• Passage shown:

2-nd Ambassador of Armenia to Iraq
- In office June 26, 2014 – October 25, 2018
- President: Serzh Sargsyan Armen Sarkissian Vahagn Khachaturyan

Consul-General of Armenia in Aleppo, Syria
- In office 2011–2014
- Succeeded by: Tigran Gevorkian

Personal details
- Born: 1968 (age 57–58) Yerevan, Armenia
- Alma mater: Yerevan State University

= Karen L. Grigorian =

Karen Levoni Grigorian (Armenian: Կարեն Լևոնի Գրիգորյան; born August 15, 1968) is the Ambassador Extraordinary and Plenipotentiary of Armenia to the Arab Republic of Egypt. Mr. Karen Grigorian, a career member of the Armenian Foreign Service, was appointed Ambassador of Armenia to Egypt by presidential decree on November 20, 2018. Prior to assuming this position, Ambassador Grigorian served as Armenia's Ambassador to Iraq from June 26, 2014 to October 25, 2018.

== Biography ==
Ambassador Grigorian was born in 1968 in the capital of Armenia Yerevan. He graduated from the Faculty of Oriental Studies, Yerevan State University in 1992. He holds a master's degree in Arabic Studies. Beside his native Armenian, he speaks Russian, English and Arabic. Mr Grigorian is married to Mrs Anna Grigorian, has a son and a daughter.

== Diplomatic service ==
Ambassador Grigorian started his diplomatic career in 1994. His assignments abroad included two years as the third secretary of the Armenian Consulate General in Aleppo (1995–97), followed by a term as the second secretary of the Armenian Embassy in Beirut (1999-2001) and second secretary of the Armenian Embassy in Damascus (2002–04). Later he has also served as the Counselor, Deputy Chief of Mission at the Armenian Embassy in Damascus (2006–09).

Prior to assuming his current position as Armenian Ambassador to Iraq, Karen Grigorian served as Consul General of Armenia in Aleppo (Syria) from 2011 to 2014. He was head of the Middle East, North African (MENA) Arab Countries & Israel Division at the Ministry of Foreign Affairs from 2002–04 and 2005-06. In that capacity he was in charge of policy formulation and implementation of bilateral political, economic and cultural exchanges with the countries of the specified region.

In 2015 Ambassador Grigorian was granted diplomatic rank of Envoy Extraordinary and Minister Plenipotentiary.

== Honors and awards ==
- 2013: The Medal of “Mkhitar Gosh” by the President of Armenia for significant services in the sphere of diplomacy.
- 2010, 2013: Gratitude letters from the Minister of Foreign Affairs.

• Questions to answer:
1. In the Karen L. Grigorian biography, from which faculty and university did he graduate in 1992?
2. State whether each statement agrees with the Karen L. Grigorian biography, answering yes or no and quoting the deciding words: (a) He began his diplomatic career in 1994. (b) He was second secretary of the Armenian Embassy in Beirut from 2002 to 2004. (c) He received the Medal of "Mkhitar Gosh" in 2013.
These records have no connection to the Karen L. Grigorian biography.

• Saved data entries:
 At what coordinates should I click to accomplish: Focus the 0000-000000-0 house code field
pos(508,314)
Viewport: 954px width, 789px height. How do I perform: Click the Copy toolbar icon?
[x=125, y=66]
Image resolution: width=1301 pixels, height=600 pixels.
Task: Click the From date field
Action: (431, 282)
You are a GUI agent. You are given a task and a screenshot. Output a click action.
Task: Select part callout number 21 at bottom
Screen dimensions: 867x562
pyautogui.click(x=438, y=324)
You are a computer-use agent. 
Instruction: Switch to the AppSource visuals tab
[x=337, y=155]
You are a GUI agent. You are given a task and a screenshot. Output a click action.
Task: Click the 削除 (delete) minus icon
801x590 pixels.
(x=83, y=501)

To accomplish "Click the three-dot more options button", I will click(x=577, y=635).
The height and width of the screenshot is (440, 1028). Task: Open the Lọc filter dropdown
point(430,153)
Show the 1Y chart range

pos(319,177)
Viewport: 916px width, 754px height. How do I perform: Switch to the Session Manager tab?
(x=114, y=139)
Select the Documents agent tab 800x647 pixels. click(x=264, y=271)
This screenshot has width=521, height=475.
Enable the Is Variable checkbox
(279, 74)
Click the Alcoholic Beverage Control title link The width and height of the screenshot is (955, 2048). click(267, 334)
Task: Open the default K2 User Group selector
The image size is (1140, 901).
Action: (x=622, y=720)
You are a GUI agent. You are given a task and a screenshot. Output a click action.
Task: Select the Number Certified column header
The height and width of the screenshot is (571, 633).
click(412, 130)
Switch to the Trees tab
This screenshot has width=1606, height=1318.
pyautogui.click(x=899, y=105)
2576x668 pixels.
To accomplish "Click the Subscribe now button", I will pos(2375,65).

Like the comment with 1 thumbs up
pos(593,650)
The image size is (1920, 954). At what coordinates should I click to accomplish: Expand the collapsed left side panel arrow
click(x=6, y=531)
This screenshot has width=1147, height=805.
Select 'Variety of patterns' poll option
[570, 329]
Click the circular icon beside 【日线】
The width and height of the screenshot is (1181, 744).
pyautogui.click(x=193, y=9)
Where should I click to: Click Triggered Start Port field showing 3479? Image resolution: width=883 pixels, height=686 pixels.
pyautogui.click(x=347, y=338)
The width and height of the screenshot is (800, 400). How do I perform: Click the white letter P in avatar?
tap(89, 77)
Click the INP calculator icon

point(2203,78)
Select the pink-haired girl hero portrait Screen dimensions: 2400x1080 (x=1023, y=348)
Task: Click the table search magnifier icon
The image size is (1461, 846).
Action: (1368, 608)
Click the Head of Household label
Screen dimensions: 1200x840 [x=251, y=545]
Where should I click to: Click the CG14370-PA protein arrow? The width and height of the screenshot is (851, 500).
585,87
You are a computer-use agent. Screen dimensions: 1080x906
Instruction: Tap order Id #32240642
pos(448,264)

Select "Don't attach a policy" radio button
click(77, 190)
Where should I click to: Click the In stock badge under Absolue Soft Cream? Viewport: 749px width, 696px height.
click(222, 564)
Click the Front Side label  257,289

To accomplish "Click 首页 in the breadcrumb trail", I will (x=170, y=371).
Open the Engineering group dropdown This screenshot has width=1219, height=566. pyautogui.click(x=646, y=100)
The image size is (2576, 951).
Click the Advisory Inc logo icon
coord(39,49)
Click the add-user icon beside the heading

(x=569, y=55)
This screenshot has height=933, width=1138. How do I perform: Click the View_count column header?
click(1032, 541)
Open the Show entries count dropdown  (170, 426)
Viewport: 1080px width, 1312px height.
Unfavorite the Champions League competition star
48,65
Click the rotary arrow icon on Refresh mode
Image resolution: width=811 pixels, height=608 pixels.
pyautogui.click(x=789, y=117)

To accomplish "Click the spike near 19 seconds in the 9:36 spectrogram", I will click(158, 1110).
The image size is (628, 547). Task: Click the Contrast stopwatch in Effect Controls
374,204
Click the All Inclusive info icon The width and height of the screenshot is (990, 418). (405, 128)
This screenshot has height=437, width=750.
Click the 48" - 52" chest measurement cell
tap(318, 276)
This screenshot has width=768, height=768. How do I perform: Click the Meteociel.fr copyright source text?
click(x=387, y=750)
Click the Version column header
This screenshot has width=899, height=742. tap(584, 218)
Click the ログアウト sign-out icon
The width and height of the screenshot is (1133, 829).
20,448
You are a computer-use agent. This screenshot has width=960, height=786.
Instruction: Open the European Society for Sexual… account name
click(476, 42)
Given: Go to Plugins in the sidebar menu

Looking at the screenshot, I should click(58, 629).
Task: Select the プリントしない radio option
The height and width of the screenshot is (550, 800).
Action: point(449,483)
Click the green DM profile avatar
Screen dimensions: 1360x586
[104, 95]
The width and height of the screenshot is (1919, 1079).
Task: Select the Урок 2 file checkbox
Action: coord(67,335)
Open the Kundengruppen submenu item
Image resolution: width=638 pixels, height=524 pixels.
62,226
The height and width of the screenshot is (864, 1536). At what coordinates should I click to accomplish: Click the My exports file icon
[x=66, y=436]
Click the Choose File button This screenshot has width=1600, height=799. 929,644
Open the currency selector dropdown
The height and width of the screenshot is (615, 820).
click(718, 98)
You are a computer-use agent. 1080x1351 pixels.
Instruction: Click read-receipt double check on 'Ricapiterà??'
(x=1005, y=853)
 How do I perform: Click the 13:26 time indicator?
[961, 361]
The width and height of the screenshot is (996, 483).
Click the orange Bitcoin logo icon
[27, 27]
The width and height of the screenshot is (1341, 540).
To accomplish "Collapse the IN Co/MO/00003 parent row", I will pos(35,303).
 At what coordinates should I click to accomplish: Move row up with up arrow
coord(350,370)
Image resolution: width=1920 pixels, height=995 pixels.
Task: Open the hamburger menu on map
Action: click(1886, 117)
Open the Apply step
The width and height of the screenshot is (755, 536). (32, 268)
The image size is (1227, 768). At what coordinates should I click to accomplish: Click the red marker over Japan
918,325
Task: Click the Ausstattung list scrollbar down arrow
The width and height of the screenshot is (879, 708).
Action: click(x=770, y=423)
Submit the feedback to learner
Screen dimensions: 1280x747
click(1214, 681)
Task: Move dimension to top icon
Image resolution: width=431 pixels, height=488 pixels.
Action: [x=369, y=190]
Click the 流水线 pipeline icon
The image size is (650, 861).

• Outputs by task:
1. The Faculty of Oriental Studies, Yerevan State University.

2.
(a) Yes: "Ambassador Grigorian started his diplomatic career in 1994."
(b) No: "second secretary of the Armenian Embassy in Beirut (1999-2001)"
(c) Yes: "2013: The Medal of “Mkhitar Gosh” by the President of Armenia"